Awesome
SharpAppLocker
C# port of the Get-AppLockerPolicy PowerShell cmdlet with extended features. Includes the ability to filter and search for a specific type of rules and actions. Useful when you already bypassed AppLocker initially and you don't want to leave PS logs
Looking for a pre-compiled version? Checkout the https://github.com/Flangvik/SharpCollection project!
_____ _ ___ _ _
/ ___| | / _ \ | | | |
\ `--.| |__ __ _ _ __ _ __ / /_\ \_ __ _ __ | | ___ ___| | _____ _ __
`--. \ '_ \ / _` | '__| '_ \| _ | '_ \| '_ \| | / _ \ / __| |/ / _ \ '__|
/\__/ / | | | (_| | | | |_) | | | | |_) | |_) | |___| (_) | (__| < __/ |
\____/|_| |_|\__,_|_| | .__/\_| |_/ .__/| .__/\_____/\___/ \___|_|\_\___|_|
| | | | | |
|_| |_| |_|
V1.1.0 - by Flangvik & Jean_Maes_1994 , vastly improved by am0nsec
Usage:
-h, -?, --help Show Help
-l, --local Queries local applocker config
-d, --domain Queries domain applocker config (needs an ldap path)

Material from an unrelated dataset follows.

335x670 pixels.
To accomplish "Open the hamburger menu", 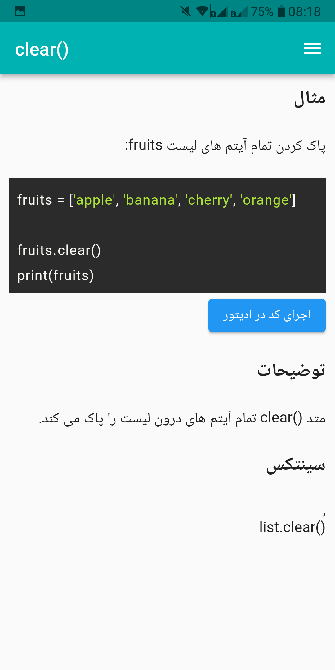I will tap(312, 49).
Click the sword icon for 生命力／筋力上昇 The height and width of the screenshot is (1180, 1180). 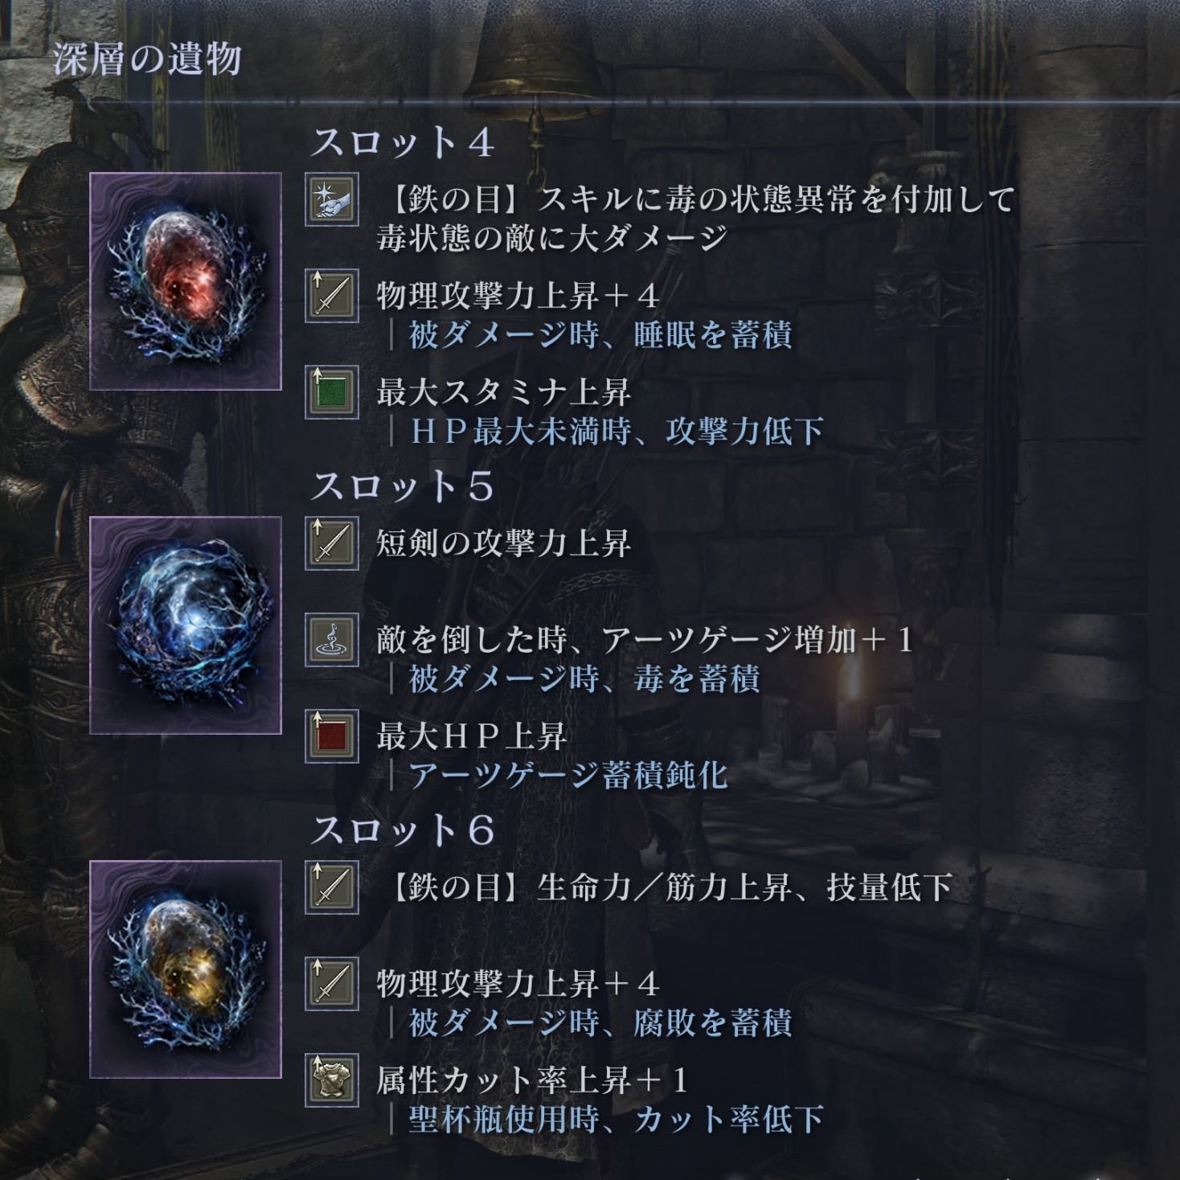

-e, --effective Queries the effective applocker config on this computer
-A, --allow Only return allowed action rules
-D, --deny Only return deny action rules
--ldap=VALUE The ldap filter to query the domain policy from
--rules=VALUE Comma seperated list of ruleTypes to filter "FileHashRule, FilePathRule, FilePublisherRule, All" default: All
--outfile=VALUE Filepath to write found rules to disk in JSON format
Examples:
SharpAppLocker.exe --effective --allow --outfile "C:\Windows\Tasks\Rules.json"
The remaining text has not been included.